Although the effects on tourism, business, and health have been front and center in media reports, I haven’t seen much on the science behind the blue-green algae bloom. A prime culprit is agricultural runoff of nutrients high nitrogen and phosphorus from farming and cattle ranching in Central Florida and South Florida.

But that’s been going on for almost 100 years. Why is it so bad this summer? There’s this explanation from Sea Grant Florida, an organization affiliated with the Institute of Food and Agricultural Sciences at the University of Florida. It tapes into the expertise of 800 coastal and ocean scientists.

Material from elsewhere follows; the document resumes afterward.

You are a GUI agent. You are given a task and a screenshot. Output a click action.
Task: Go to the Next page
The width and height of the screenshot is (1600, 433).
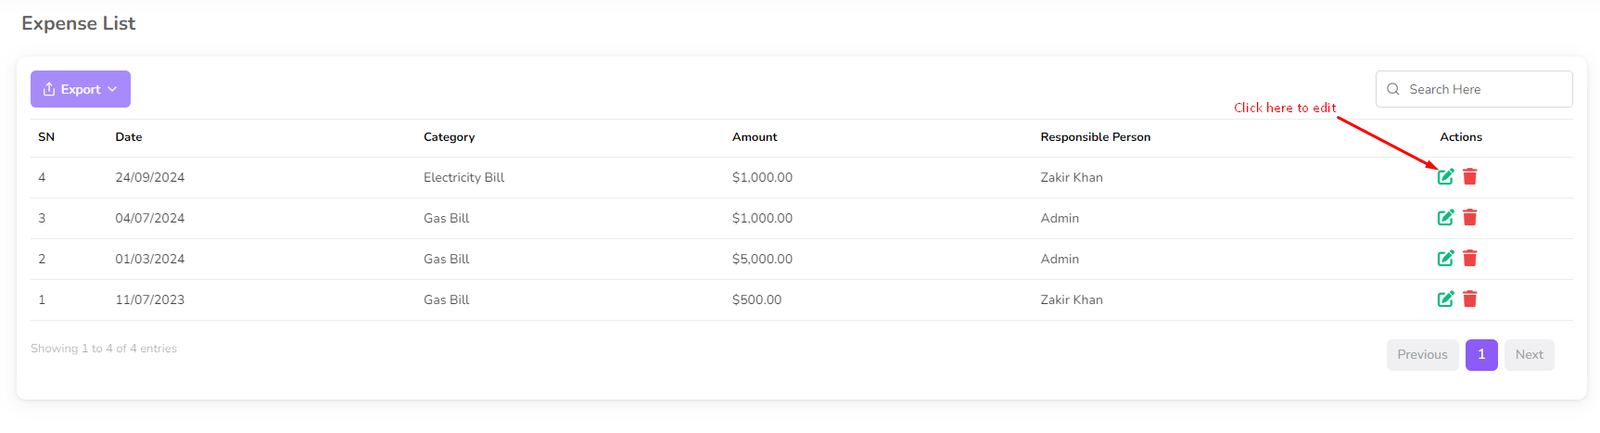(x=1529, y=355)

In a July 6 analysis, Sea Grant Director Karl Havens says last September’s Hurricane Irma is partly to blame for the magnitude of this summer’s algae explosion.

“The storm brought heavy rainfall over the watersheds located north of the lake and around the two estuaries. Each of these three watersheds contain sources of high nitrogen and phosphorus levels from past and present agricultural activities and leaking septic systems. One heavy rainfall can flush these bloom-fueling nutrients into the lake and estuaries.

“And, that’s exactly what happened. This rainfall, combined with extremely hot summer days and plenty of sunshine completed the recipe for today’s massive blooms.”

Havens warns that a warming climate threatens to make algae blooms a worldwide problem, and that they may become “more intense and more toxic.”

“It will be easier to control blooms by curtailing nutrient inputs now than it will be in a warmer future,” he says.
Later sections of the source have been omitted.